Reading exp, nbf, and iat
The iat claim usually shows when the token was issued. nbf indicates the earliest time the token should be accepted, and exp marks when it should no longer be accepted. These values are normally Unix timestamps in seconds. When debugging environment issues, always compare them with the device or server clock that is actually enforcing access.
Common JWT Debugging Scenarios
A decoder is useful when a Bearer token suddenly fails in staging, when an API returns 401 Unauthorized, when audience values do not match between services, or when a mobile app appears to use an old token after refresh. It is also helpful for checking whether a token is malformed before you start investigating signing keys or session storage.
JWT Segment Reference
Each segment has a different debugging purpose.
| Segment | Usually Contains | Practical Note |
|---|---|---|
| Header | Algorithm, type, key ID | Useful for confirming signing setup and token format |
| Payload | Claims such as iss, sub, aud, exp | Useful for checking authorization context and timing |
| Signature | Cryptographic signature bytes | Can be present without proving trust unless verified |
Common JWT Claims
These are the fields developers most often inspect when a token is rejected.

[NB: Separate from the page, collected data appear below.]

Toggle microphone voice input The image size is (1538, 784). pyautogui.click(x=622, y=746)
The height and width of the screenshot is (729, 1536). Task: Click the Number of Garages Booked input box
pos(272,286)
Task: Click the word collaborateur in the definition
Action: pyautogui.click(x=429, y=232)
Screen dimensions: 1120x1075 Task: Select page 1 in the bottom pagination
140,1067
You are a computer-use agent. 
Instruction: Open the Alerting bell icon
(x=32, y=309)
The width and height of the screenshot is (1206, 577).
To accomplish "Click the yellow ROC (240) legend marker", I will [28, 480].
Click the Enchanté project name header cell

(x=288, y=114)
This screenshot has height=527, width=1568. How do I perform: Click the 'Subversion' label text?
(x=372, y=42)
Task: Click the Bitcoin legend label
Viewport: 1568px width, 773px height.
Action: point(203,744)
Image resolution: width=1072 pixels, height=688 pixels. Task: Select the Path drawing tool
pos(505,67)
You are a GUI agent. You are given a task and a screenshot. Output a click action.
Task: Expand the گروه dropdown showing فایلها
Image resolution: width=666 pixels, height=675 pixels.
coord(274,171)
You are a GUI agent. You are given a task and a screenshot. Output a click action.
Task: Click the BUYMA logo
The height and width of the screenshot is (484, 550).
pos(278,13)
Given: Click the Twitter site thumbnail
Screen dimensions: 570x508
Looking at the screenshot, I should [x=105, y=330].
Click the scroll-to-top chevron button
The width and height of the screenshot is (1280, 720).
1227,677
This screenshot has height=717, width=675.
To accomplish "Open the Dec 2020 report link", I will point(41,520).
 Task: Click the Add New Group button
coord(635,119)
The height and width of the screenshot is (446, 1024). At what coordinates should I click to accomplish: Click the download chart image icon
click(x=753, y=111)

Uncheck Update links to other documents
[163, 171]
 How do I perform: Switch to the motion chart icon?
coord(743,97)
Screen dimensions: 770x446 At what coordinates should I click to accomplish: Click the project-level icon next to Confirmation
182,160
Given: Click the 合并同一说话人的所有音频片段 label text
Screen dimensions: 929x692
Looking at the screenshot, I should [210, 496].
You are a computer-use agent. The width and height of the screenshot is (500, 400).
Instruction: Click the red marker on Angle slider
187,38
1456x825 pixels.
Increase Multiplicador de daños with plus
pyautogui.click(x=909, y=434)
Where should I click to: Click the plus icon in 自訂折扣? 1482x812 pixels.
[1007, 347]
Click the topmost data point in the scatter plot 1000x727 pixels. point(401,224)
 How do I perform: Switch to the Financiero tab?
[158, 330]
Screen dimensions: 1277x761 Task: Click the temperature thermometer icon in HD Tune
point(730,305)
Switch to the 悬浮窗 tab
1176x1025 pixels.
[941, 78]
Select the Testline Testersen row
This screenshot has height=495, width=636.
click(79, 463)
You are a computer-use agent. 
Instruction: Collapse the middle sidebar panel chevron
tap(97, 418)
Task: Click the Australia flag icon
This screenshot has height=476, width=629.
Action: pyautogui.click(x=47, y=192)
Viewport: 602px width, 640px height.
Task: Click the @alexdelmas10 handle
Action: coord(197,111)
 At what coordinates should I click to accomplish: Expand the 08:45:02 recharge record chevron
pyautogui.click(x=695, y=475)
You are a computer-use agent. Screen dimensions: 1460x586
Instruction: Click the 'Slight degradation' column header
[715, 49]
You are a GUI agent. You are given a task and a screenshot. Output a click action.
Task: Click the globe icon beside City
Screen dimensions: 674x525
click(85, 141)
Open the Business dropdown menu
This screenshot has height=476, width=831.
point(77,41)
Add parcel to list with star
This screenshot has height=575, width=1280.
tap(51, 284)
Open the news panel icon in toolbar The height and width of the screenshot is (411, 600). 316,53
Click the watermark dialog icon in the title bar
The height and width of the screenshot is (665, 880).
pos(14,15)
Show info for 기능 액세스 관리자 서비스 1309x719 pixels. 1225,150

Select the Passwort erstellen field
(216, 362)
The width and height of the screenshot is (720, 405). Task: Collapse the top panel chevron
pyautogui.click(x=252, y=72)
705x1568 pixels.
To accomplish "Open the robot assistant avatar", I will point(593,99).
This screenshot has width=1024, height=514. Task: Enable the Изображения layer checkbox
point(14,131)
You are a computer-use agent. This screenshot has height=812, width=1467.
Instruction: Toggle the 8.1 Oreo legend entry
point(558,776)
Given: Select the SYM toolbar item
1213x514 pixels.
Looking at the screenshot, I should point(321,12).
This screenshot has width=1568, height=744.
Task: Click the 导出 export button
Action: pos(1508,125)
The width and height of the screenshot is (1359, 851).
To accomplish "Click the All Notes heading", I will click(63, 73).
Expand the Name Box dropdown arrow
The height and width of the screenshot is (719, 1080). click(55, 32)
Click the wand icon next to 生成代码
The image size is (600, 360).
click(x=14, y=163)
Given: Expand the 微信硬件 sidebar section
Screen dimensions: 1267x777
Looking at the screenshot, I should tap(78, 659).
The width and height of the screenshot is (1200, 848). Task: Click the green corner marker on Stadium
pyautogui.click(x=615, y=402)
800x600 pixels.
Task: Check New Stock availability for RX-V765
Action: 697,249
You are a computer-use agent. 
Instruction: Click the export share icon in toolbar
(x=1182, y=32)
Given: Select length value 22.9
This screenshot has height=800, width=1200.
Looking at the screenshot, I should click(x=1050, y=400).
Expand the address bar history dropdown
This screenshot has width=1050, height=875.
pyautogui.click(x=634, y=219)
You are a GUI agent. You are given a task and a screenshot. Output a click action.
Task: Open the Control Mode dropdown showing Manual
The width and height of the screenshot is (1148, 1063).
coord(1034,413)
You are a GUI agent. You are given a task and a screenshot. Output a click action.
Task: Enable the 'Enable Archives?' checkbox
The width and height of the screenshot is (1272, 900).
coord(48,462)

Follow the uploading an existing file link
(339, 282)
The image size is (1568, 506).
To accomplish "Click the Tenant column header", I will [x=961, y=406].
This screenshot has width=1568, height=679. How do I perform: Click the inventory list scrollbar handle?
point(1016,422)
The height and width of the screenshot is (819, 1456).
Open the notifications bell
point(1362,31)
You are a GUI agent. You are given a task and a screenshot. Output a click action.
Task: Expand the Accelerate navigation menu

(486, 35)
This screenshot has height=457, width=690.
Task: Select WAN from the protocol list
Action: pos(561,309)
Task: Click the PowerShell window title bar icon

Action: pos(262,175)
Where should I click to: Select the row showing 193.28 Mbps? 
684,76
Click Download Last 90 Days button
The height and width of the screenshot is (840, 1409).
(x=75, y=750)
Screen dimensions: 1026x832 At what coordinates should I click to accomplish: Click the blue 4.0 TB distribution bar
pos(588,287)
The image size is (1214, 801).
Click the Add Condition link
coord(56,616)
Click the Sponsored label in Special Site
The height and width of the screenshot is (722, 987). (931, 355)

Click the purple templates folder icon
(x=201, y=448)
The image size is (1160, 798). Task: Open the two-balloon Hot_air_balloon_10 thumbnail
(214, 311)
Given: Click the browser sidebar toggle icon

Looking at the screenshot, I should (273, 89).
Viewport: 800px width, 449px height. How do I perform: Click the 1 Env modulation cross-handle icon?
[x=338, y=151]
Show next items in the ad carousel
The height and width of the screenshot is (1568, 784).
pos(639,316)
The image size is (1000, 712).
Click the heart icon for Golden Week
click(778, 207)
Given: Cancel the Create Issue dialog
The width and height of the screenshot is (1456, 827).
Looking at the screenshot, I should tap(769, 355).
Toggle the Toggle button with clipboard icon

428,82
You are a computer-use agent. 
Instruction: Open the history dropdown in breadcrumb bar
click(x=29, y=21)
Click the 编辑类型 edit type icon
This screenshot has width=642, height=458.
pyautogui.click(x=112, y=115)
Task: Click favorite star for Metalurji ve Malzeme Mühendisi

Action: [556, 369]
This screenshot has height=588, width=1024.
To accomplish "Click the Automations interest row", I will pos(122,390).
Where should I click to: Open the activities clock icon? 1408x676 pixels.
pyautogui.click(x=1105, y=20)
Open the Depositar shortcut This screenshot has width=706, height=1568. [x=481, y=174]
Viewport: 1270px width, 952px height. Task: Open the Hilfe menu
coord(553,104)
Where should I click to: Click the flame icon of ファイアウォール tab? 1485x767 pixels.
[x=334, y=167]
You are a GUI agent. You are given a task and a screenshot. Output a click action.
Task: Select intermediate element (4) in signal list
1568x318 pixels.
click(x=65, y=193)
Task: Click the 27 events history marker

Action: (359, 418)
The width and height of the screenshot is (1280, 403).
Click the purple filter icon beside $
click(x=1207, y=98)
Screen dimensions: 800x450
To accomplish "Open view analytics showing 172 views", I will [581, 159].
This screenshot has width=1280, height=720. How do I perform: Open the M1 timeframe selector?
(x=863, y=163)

| Claim | Meaning | Debugging Note |
|---|---|---|
| iss | Issuer | Check whether the token came from the expected identity provider |
| sub | Subject | Usually identifies the user, account, or service principal |
| aud | Audience | Must often match the API or resource that receives the token |
| nbf | Not before | Future values can cause immediate authorization failures |
| exp | Expiration time | Expired tokens are a common cause of 401 responses |
Frequently Asked Questions
Does this JWT decoder verify signatures?
No. It only decodes the readable JSON parts of the token. Signature verification must happen separately with the correct key material.
Are tokens uploaded to a server?
No. The decoder runs locally in your browser and does not send token contents to a server.
Why does a decoded token still fail in my API?
A token can decode correctly but still fail because of signature verification, audience mismatch, issuer mismatch, expiration, not-before timing, clock skew, or missing scopes.
Can this tool read Bearer tokens copied from request headers?
Yes. If the token starts with `Bearer `, the prefix is removed automatically before decoding.
What if my token has only two segments?
Some unsigned or non-standard tokens omit the signature segment. You can still inspect the header and payload, but you should not treat that token as a signed JWT.